The turn of phrase, summarising what the Centre’s adopted policies intended to achieve, tickled pink domestic and international investors, who were surely all ears during the webinar organised by the Department of Investment and Public Asset Management (DIPAM) at which Modi spoke. However, the same words had another section – government employees – in jitters.
Prompted by this very nervousness, on March 15, nearly 10 lakh employees of Public Sector Banks (PSBs) and older private banks will strike for two days. The bank employees are expected to be joined by staff members of the General Insurance Corporation (GIC) and Life Insurance Corporation (LIC), who will abstain from work on one day – March 17 and 18 respectively.
Why Are They Striking?
In her Budget speech this year, Finance Minister Nirmala Sitharaman had announced the privatisation of two PSBs (in addition to IDBI Bank) and one general insurance company in the 2021-22 fiscal year. She also reiterated the Centre’s commitment to initiate the partial Initial Public Offering (IPO) of LIC – all in a bid to achieve the disinvestment target of Rs. 1.75 lakh crore for the upcoming fiscal.
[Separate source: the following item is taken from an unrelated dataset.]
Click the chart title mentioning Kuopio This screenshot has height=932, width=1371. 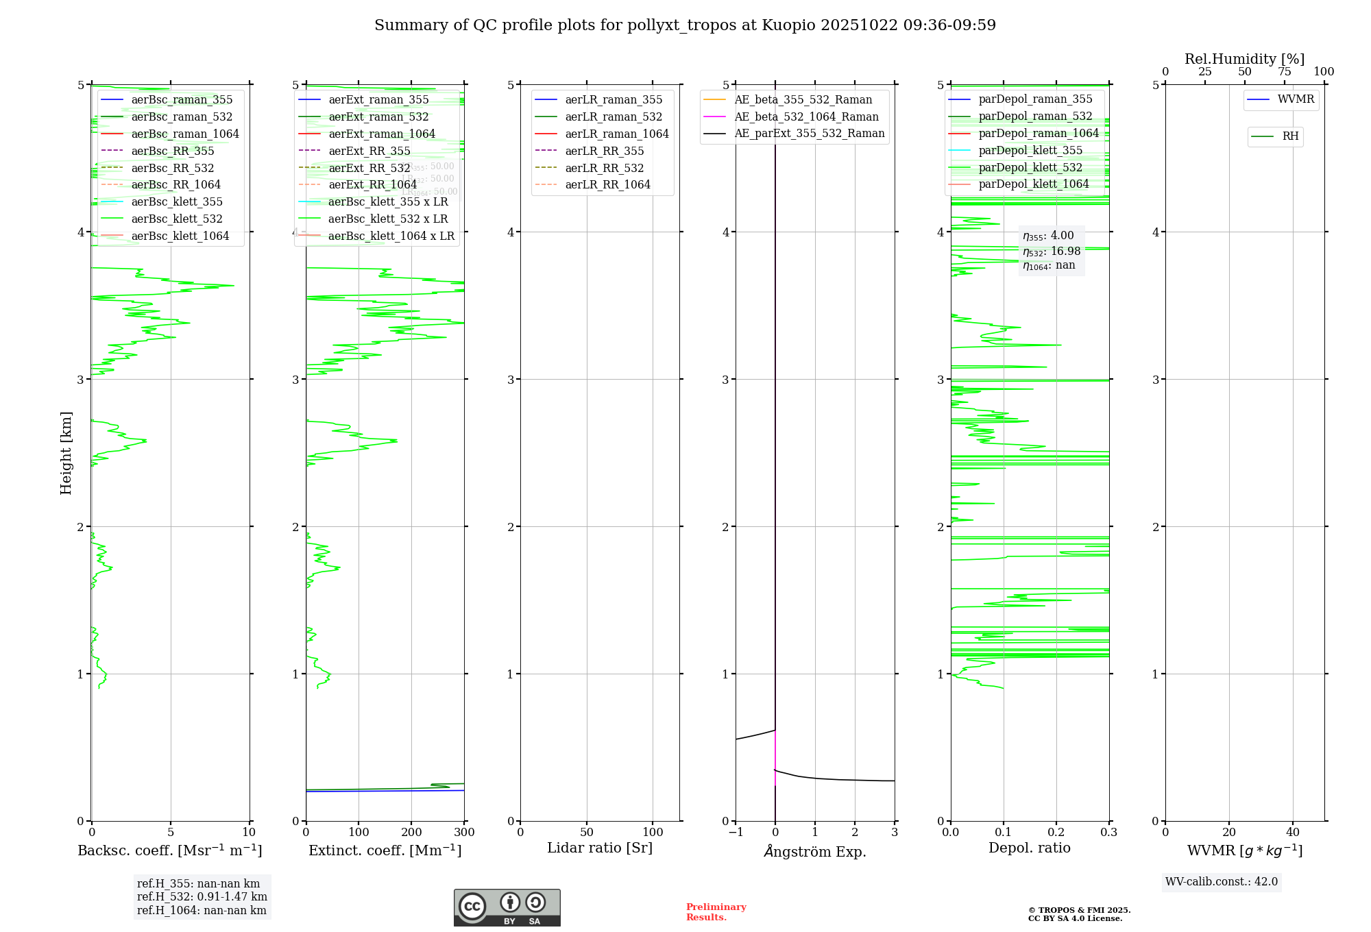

Acting in protest, the employees accused the Modi government of launching a privatisation spree with an “ill-motive” that will not only hurt those employed by Public Sector Enterprises (PSEs), but will also compromise the social welfare of the citizens. Their argument is backed by the sentiment that private players go “solely after the profits” while public enterprises are more concerned with providing “social benefits” to the citizens.
Farmers, Other Employees’ Unions Against ‘Corporate Loot’
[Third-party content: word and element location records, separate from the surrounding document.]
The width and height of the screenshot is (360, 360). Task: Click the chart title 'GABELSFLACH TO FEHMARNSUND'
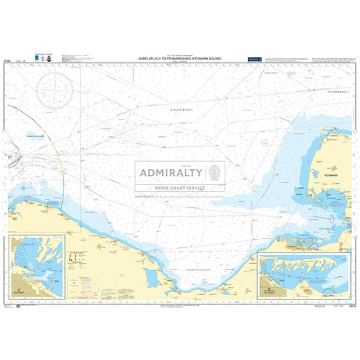tap(179, 58)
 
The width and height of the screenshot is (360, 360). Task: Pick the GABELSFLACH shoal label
tap(34, 135)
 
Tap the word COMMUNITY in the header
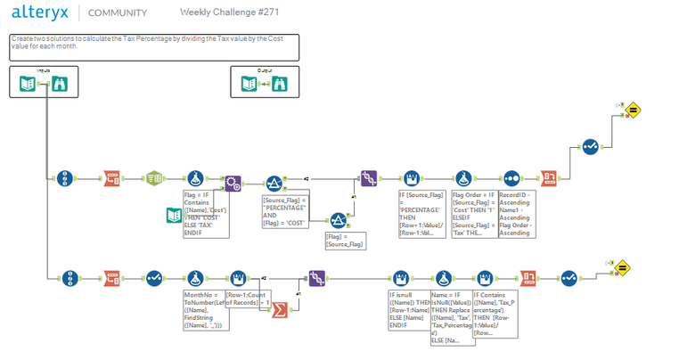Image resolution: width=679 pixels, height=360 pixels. [117, 13]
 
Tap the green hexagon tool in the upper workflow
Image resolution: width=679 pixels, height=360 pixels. [152, 176]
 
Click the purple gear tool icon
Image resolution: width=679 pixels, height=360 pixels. [232, 183]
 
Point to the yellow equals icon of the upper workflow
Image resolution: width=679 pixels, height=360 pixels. [635, 110]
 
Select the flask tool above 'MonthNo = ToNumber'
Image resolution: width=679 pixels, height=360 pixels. [195, 277]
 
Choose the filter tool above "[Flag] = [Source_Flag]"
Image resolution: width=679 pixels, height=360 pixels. [339, 219]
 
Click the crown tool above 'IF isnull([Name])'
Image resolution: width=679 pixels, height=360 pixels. [400, 277]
While not many would vouch that a similar sentiment of ‘profit’ is the sole concern of private corporations, the farmers certainly would. Led by the fear of “corporatisation of agriculture” they have been camping for over hundred days at the outskirts of Delhi in protest against the Farm Laws.
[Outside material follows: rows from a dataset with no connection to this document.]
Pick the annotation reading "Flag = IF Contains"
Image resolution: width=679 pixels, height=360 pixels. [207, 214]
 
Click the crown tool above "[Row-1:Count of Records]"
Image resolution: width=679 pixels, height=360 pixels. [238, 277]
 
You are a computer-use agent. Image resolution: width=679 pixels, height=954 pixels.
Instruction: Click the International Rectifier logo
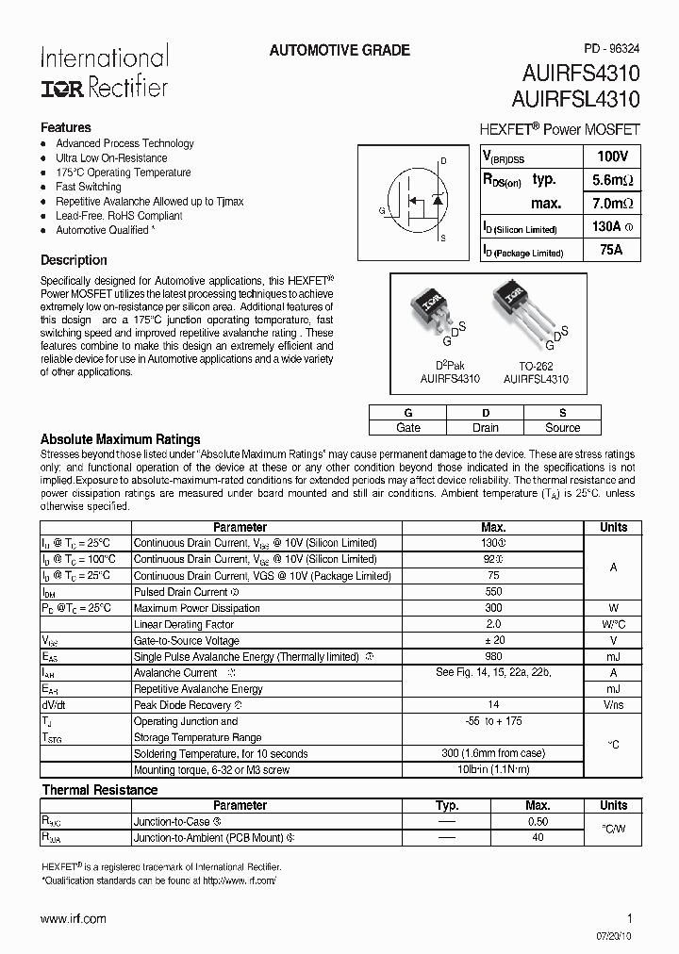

On March 4, the Samyukta Kisan Morcha – the umbrella body of farmers spearheading the ongoing movement – extended its solidarity to the strike action by financial employees, further giving a call to mark the day as “Anti-Privatisation”, “Anti-Corporate” day.
A joint statement by the SKM and the ten Central Trade Unions had then noted that “corporate loot” of farmers and workers through the “usurping” of land and other national resources is a “big challenge”. Resultantly, both the groups have decided to raise the issue by holding demonstrations at railway stations across the country.
Likewise, protests will staged by the employees’ union of Bharat Sanchar Nigam Limited (BSNL) and Ordnance Factory Board (OFB), among others.
The Centre has already kicked off a new policy of maintaining “bare minimum” presence of the public enterprises in four strategic sectors – in a move that was first announced earlier last year in May, under the much touted ‘Atmanirbhar Bharat’ package, when the country’s economy was still all ravaged by the pandemic-triggered shocks.
Air India, Bharat Petroleum Corporation Limited (BPCL), Shipping Corporation Limited (SCL), CONCOR, among others, constitute the big-ticket disinvestments in the pipeline under the same policy. Aside from them the NITI Aayog – the government think-tank – is only coming up with more lists of government-owned undertakings to be privatised.
Protest No More Limited to Govt. Employees
According to Tapan Sen, general secretary, Centre of Indian Trade Unions (CITU), the Centre’s aggressive bid to fast track the privatisation of PSEs across sectors can only be fought by changing the “language of struggle”, in a shift “that is now visible on ground”.
Play on words is necessary. For example, “the public companies shouldn’t be privatised”, has now become, as Sen would put it, “public companies won’t be allowed to be privatised.”
Furthermore, he added, that the protests are no more limited to only governemnt employees but has “expanded to the society at large. But even then it is only concerning to note that the centre is not considering its disinvestment policies. It is destroying the productive capability of our economy,” Sen lamented.
That said, the Modi-led government must be prepared for resistance for with the passing of each day those protesting its policies are only coming together.